The second challenge is learning expressive and vibrant interactive motion. Expressiveness in human interactions is inherently difficult to define or annotate, and the lack of well-curated data makes the natural interactive behaviors hard to model. For listening behaviors in particular, we observe that most of the training data are less expressive and low-variant, often exhibiting stiff posture (See Fig. 5). Moreover, unlike lip synchronization, which is strongly tied with the avatar audio and therefore relatively easy to learn, reacting appropriately to user cues can correspond to a wide range of plausible motions.
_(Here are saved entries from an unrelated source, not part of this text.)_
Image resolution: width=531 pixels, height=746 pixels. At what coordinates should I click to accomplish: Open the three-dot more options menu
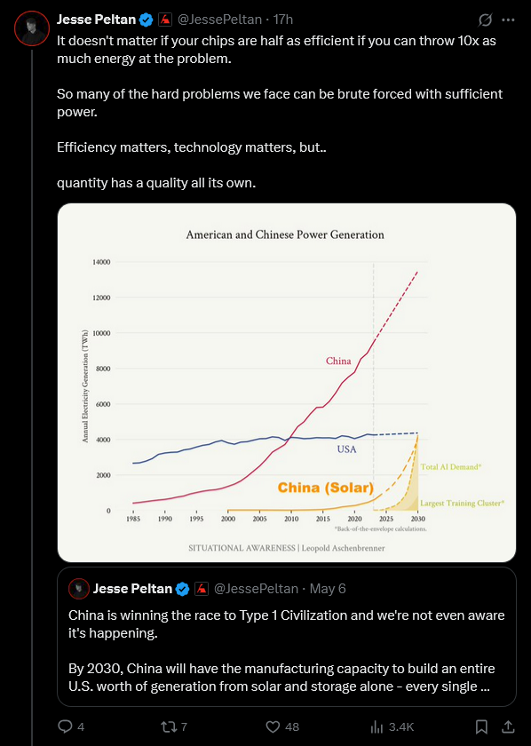(508, 20)
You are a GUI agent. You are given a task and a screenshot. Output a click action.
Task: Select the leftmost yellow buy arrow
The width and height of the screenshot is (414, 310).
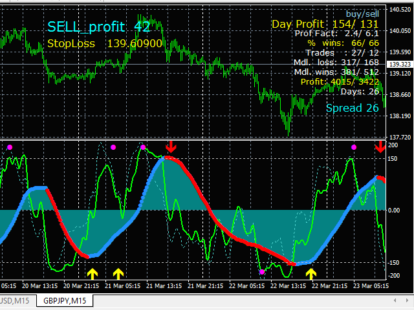coord(91,273)
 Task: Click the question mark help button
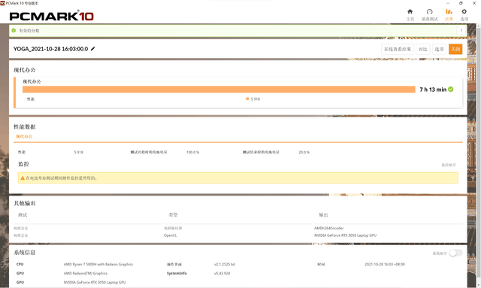click(x=461, y=30)
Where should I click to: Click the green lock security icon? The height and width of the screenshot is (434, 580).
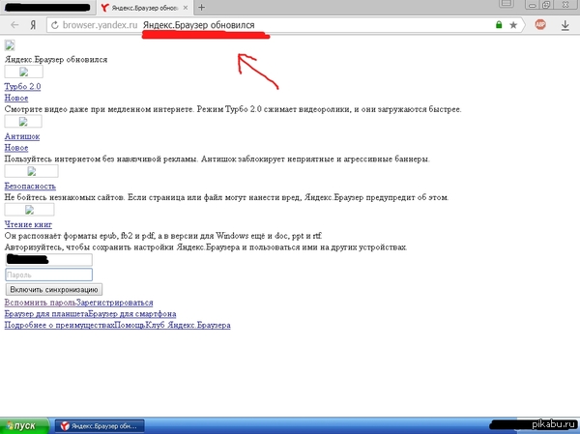(x=499, y=24)
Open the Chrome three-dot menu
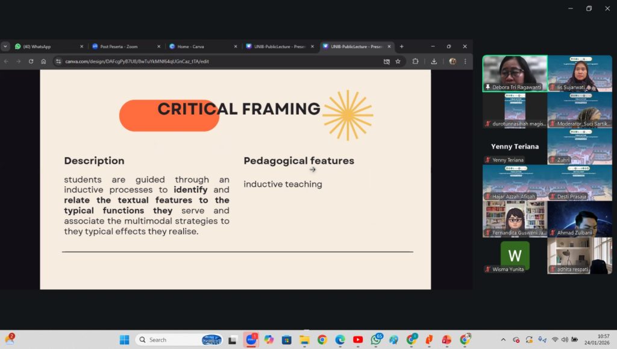617x349 pixels. [x=465, y=61]
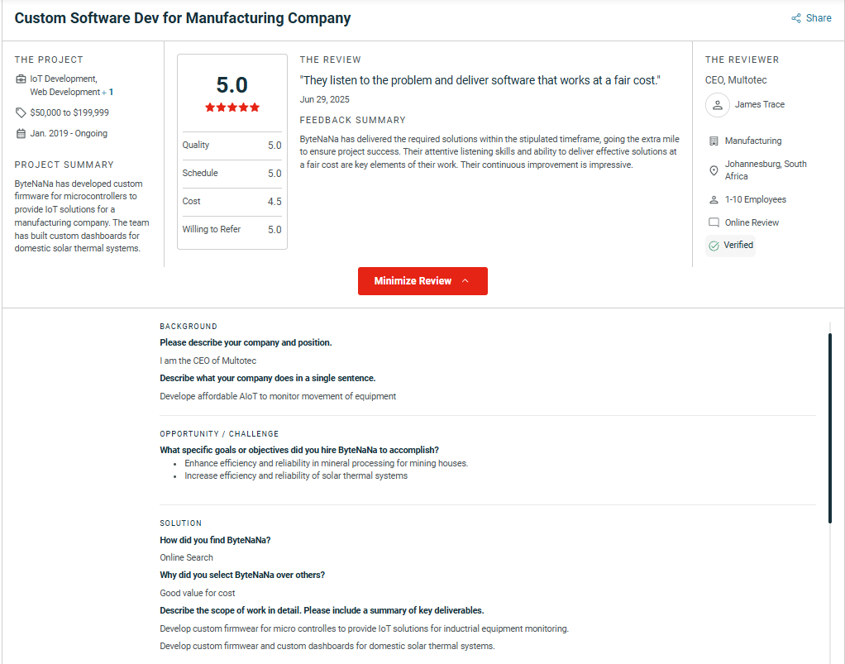Click the Share icon

pos(796,18)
This ambiguity greatly increases learning difficulty, often resulting in less diverse, stiff motions, particularly in response to non-verbal cues.

To address these challenges, we present a new interactive head avatar generation framework, Avatar Forcing, which models the causal interaction between the user and the avatar in a learned motion latent space [27,58]. Inspired by recent diffusion-forcing-based interactive video generative models [2,24,64], we employ causal diffusion forcing [5,29,64] to generate interactive head motion latents while continuously processing multimodal user inputs in real-time. Unlike the previous approach [69] that requires the future conversation context (See Fig. 4), Avatar Forcing causally generates interactive avatar videos by efficiently reusing past information through key-value (KV) caching. This design enables real-time reactive avatar generation with minimal latency.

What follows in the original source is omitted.